[Stored data entries]
□ □ □ □ □ □ □
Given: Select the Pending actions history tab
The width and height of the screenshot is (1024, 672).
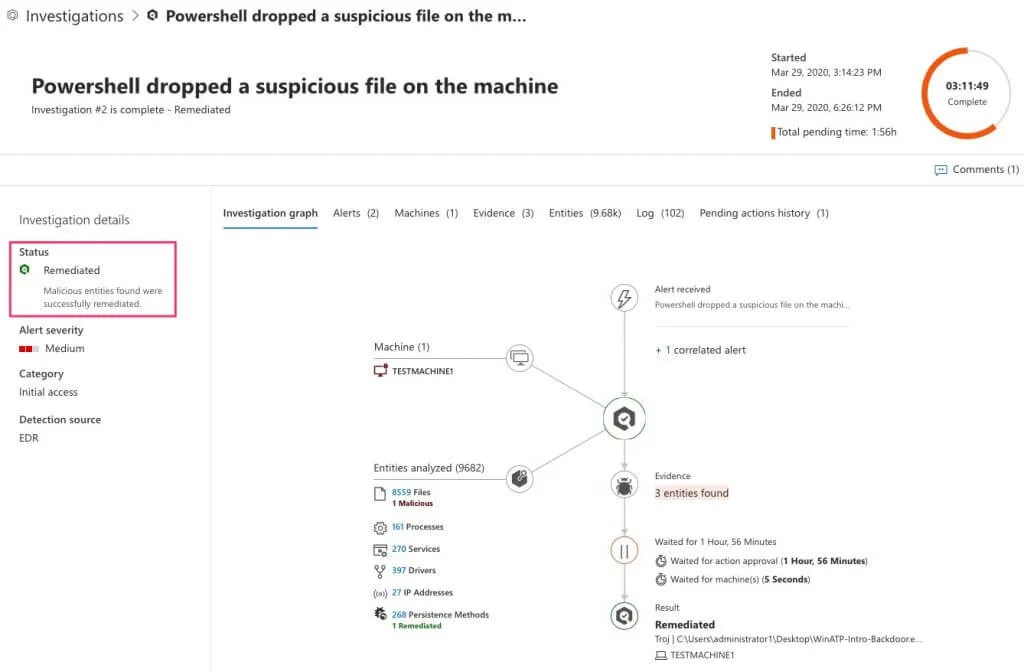Looking at the screenshot, I should [763, 213].
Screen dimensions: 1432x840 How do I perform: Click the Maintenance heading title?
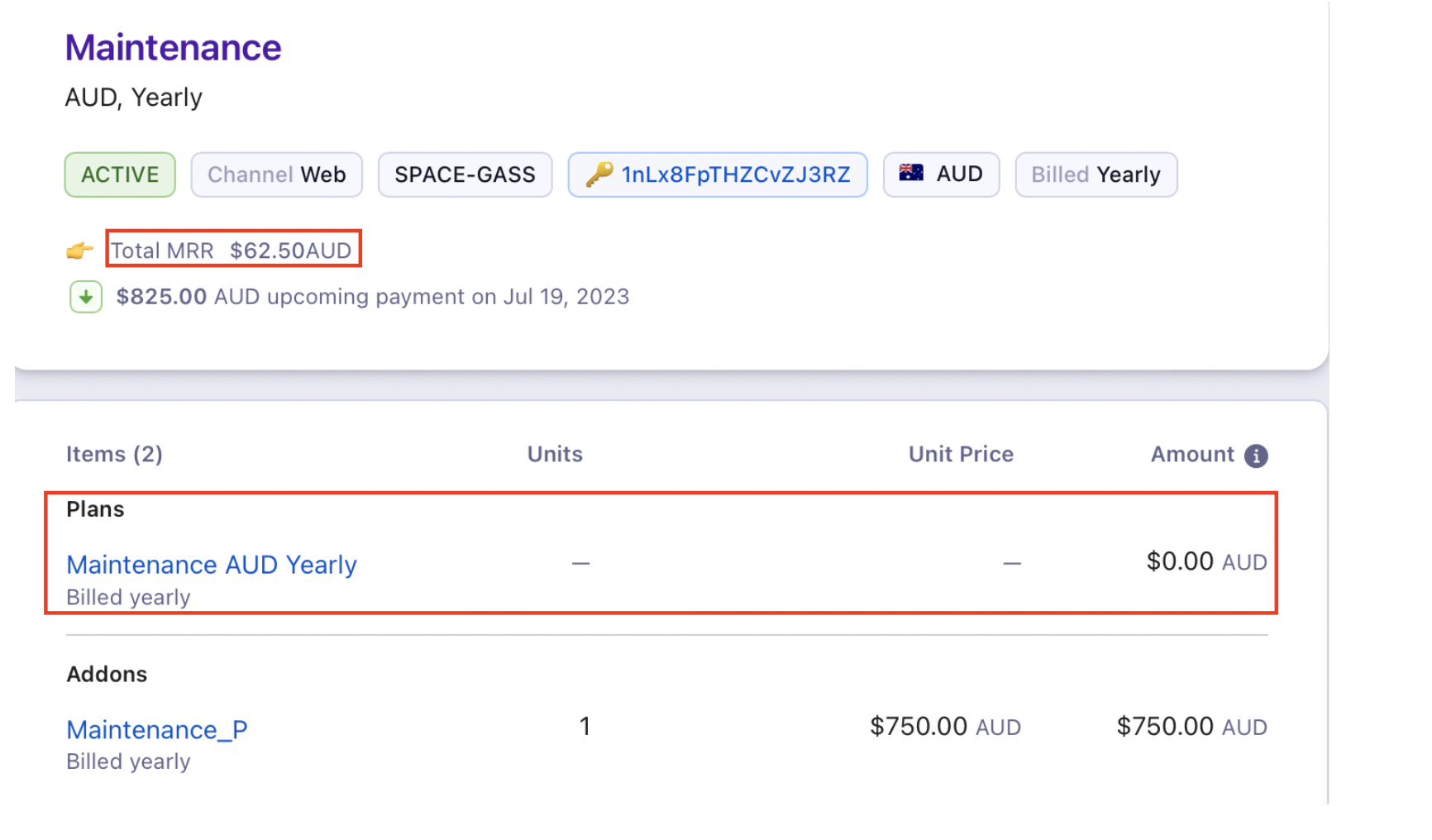[x=174, y=48]
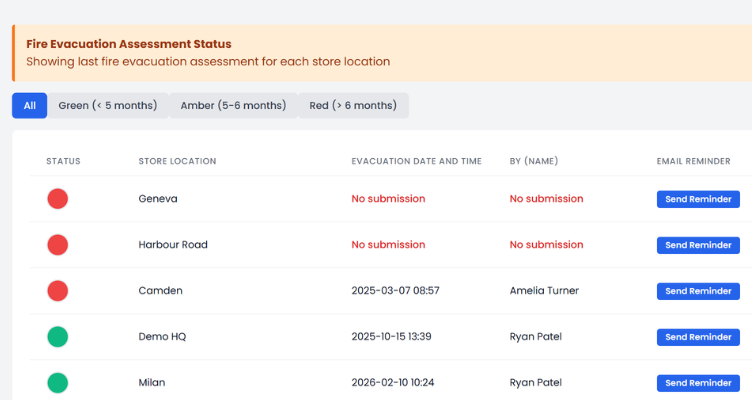This screenshot has width=752, height=400.
Task: Switch to Green (< 5 months) filter
Action: pyautogui.click(x=107, y=105)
□ □ □ □ □ □ □
■ Directions for this task
Find the line containing "The width and" in the records above, then copy it and every line after it exactly, through the last one, without any pictures.

■ Solution
The width and height of the screenshot is (1024, 672).
Looking at the screenshot, I should [763, 213].
Screen dimensions: 1432x840 How do I perform: Click the Maintenance heading title?
[x=174, y=48]
This screenshot has width=752, height=400.
Task: Switch to Green (< 5 months) filter
Action: pyautogui.click(x=107, y=105)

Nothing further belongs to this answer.